Would you please output the lines of the data below from the one containing "Given: Open the '7. Split Fiction' title link" to the end, exactly and with nothing added?

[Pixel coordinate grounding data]
------------------------------------
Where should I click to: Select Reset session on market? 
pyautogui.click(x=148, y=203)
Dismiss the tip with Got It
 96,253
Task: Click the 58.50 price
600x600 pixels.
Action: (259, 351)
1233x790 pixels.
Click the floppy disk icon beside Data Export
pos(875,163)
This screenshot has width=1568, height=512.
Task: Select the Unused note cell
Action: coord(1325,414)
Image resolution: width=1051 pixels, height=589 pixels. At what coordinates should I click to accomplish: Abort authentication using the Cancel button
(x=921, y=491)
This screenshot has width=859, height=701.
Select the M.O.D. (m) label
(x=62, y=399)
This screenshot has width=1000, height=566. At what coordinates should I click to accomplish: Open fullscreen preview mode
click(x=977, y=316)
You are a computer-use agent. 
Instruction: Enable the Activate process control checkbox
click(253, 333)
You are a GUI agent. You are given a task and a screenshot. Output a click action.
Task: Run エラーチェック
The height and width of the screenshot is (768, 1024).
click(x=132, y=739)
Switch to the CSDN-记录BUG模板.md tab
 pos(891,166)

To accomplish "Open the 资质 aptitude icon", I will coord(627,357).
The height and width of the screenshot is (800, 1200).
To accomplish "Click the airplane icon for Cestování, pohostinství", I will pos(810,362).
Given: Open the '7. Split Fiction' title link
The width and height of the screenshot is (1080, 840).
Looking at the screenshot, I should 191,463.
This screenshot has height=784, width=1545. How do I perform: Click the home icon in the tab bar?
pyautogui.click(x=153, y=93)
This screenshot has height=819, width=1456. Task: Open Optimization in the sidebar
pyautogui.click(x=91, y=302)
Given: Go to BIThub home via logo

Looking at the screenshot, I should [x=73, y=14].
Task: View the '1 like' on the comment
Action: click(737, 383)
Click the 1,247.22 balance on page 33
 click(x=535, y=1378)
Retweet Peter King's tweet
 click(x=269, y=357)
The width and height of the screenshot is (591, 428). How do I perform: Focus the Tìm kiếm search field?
------------------------------------
EXERCISE OUTPUT:
Given: Open the '7. Split Fiction' title link
The width and height of the screenshot is (1080, 840).
Looking at the screenshot, I should 191,463.
This screenshot has height=784, width=1545. How do I perform: Click the home icon in the tab bar?
pyautogui.click(x=153, y=93)
This screenshot has height=819, width=1456. Task: Open Optimization in the sidebar
pyautogui.click(x=91, y=302)
Given: Go to BIThub home via logo

Looking at the screenshot, I should [x=73, y=14].
Task: View the '1 like' on the comment
Action: click(737, 383)
Click the 1,247.22 balance on page 33
 click(x=535, y=1378)
Retweet Peter King's tweet
 click(x=269, y=357)
The width and height of the screenshot is (591, 428). How do I perform: Focus the Tìm kiếm search field?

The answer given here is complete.